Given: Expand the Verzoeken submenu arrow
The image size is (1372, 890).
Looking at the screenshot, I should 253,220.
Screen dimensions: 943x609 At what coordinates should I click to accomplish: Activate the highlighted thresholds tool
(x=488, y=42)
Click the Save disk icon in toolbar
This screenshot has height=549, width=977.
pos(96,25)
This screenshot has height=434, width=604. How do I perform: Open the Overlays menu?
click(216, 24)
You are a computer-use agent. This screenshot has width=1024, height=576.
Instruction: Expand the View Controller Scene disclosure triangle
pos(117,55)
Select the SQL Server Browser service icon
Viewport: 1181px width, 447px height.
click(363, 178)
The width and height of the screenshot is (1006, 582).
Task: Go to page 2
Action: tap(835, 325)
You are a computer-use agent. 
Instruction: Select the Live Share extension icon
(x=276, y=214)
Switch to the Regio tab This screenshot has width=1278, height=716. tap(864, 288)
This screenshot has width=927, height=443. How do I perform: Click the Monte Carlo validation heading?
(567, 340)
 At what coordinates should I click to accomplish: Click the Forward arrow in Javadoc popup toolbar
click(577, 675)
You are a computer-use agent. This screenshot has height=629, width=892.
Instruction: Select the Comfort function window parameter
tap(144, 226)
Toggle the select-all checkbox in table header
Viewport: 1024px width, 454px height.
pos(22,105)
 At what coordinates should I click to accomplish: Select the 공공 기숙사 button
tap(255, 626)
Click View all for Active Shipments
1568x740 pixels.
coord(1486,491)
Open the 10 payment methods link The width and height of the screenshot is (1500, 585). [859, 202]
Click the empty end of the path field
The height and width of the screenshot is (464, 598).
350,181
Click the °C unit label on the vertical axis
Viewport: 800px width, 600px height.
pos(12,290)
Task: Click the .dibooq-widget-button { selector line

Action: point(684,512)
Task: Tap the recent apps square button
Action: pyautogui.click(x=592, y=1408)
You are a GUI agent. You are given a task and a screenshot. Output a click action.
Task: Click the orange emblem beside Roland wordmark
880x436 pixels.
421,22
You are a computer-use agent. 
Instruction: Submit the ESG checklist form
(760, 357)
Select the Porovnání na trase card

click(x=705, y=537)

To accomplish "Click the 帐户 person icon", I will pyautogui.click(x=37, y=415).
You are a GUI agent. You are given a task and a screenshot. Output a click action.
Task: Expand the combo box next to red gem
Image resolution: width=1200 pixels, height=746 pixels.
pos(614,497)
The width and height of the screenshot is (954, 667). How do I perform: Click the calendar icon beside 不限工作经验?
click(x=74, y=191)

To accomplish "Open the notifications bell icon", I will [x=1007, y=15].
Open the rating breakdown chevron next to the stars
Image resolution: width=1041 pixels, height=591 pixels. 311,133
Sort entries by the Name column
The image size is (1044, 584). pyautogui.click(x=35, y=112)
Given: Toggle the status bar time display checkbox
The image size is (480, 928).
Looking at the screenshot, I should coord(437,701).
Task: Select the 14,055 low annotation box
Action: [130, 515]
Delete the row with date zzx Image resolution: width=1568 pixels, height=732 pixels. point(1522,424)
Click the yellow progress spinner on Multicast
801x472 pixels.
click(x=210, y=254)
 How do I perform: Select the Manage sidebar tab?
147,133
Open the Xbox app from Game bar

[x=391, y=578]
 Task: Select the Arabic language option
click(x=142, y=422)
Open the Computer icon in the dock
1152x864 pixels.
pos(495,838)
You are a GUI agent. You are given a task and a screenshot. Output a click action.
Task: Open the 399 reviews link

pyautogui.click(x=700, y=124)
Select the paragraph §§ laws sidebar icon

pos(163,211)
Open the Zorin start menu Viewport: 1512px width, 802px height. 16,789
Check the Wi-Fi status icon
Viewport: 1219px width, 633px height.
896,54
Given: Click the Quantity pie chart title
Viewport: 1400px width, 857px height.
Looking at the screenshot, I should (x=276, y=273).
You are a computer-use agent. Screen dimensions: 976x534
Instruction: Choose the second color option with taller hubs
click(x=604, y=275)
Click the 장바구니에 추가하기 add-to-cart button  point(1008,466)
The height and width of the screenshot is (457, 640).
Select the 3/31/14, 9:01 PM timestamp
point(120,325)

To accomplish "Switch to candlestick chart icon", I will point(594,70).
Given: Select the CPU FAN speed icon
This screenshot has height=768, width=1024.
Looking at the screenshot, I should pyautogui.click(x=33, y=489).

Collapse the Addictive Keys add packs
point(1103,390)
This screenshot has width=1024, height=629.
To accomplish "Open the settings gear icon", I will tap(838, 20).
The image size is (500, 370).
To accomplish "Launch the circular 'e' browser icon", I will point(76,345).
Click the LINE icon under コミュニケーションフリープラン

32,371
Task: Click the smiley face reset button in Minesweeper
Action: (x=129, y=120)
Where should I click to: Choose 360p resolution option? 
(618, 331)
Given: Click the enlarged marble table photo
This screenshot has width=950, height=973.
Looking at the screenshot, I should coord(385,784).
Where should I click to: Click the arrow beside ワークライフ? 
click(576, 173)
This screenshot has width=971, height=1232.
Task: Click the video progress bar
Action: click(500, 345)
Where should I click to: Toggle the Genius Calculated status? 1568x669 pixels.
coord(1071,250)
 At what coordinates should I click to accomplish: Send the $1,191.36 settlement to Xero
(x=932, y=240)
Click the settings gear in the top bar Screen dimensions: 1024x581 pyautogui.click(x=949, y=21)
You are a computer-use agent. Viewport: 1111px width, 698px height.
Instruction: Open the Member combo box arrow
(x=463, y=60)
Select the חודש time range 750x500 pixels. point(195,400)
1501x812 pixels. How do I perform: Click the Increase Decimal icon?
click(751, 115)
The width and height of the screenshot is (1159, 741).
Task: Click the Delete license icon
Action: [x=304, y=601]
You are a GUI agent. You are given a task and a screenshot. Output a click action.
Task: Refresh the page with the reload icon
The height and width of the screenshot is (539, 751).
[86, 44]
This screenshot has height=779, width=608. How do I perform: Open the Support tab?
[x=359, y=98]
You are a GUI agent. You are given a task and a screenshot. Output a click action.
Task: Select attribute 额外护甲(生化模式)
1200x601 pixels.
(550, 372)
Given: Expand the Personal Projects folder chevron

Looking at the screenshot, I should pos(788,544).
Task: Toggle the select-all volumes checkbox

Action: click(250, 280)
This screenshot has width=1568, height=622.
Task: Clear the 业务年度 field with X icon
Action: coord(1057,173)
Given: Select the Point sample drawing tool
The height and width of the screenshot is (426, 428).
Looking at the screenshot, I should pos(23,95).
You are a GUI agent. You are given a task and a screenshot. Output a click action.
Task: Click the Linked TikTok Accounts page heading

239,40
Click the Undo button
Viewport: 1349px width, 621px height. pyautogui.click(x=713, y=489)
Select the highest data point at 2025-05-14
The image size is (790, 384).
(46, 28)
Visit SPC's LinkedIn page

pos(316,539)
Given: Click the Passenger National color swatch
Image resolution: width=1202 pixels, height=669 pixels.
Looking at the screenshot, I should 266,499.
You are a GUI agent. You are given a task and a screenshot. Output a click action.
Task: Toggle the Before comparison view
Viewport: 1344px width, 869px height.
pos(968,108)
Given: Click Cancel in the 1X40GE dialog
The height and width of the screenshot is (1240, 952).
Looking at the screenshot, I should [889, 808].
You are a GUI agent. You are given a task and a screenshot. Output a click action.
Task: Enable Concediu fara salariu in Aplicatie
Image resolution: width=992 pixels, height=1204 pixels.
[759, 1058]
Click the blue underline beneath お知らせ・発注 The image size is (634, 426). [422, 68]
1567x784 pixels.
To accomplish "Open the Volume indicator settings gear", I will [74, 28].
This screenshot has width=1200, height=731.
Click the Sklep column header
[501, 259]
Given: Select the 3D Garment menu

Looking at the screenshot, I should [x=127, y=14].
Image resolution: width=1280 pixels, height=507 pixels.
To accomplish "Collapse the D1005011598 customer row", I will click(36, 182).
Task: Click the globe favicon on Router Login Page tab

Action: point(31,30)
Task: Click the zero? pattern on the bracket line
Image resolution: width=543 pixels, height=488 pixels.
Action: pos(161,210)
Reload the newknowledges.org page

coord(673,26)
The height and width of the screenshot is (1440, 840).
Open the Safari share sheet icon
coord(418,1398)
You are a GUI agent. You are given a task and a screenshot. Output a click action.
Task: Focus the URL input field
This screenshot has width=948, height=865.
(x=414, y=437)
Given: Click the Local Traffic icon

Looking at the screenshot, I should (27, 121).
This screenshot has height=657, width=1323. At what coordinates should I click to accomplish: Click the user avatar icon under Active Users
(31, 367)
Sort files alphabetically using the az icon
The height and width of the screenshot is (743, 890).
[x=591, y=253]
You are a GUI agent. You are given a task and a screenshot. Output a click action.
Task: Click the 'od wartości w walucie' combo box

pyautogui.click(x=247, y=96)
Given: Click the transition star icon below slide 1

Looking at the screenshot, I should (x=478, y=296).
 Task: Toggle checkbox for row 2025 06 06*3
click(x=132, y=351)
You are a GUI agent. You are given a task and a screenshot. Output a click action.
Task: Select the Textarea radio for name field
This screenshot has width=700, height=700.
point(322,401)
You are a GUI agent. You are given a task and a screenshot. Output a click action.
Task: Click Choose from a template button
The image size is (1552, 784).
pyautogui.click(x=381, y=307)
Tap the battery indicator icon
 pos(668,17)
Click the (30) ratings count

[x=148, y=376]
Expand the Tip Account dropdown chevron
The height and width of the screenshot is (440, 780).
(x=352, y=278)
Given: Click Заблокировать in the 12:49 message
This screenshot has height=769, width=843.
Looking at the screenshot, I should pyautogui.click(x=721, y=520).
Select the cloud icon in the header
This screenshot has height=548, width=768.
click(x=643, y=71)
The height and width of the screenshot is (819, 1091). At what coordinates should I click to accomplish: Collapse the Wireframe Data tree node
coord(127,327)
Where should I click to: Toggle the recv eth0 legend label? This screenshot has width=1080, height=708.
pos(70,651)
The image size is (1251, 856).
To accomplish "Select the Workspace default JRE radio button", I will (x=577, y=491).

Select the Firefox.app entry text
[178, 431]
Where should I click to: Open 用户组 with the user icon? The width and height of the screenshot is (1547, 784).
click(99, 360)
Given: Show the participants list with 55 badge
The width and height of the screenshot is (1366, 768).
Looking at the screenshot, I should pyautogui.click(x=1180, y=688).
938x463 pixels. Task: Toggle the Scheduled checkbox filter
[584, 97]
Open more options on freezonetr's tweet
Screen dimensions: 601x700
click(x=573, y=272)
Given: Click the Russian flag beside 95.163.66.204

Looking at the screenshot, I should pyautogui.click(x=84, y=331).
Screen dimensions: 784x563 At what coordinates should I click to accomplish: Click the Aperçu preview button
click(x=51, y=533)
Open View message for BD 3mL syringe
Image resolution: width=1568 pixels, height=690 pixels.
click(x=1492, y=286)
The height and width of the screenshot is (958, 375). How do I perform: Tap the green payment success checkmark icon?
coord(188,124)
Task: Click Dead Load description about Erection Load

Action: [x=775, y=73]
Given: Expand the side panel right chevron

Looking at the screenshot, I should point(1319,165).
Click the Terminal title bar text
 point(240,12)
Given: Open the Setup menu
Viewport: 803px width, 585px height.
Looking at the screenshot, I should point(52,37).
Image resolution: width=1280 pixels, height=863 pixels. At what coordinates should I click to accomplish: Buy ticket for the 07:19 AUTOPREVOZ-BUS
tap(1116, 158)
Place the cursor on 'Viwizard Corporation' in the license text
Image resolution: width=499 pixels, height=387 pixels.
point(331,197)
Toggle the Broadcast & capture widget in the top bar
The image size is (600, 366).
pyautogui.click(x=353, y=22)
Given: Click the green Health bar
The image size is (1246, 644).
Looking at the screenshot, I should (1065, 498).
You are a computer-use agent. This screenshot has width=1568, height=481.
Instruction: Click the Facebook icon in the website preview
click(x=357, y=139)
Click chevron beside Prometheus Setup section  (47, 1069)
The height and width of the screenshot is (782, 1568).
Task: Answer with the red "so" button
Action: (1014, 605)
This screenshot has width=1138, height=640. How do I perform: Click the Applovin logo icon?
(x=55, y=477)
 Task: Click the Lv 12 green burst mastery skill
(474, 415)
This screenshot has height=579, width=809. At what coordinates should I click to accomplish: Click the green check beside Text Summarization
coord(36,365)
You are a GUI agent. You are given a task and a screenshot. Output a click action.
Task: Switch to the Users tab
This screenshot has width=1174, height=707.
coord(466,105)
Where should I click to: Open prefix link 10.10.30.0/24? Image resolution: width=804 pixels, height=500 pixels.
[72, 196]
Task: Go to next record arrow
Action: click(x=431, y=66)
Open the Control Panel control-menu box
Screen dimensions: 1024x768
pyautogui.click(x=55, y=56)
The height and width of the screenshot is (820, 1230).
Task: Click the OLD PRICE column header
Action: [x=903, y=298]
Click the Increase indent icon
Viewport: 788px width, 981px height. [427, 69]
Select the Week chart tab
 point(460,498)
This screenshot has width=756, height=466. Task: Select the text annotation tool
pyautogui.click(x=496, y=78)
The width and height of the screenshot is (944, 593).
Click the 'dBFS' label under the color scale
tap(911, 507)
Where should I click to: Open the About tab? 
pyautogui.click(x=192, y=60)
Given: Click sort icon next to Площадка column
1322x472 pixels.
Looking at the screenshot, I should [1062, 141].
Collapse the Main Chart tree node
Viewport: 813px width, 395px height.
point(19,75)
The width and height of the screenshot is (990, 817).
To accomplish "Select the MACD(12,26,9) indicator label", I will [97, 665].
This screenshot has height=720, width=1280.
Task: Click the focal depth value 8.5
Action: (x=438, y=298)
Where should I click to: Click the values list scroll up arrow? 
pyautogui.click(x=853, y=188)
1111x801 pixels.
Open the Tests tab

........

The answer to this exercise is one number: how many lines of the records above contain the string "message".

Result for this exercise
2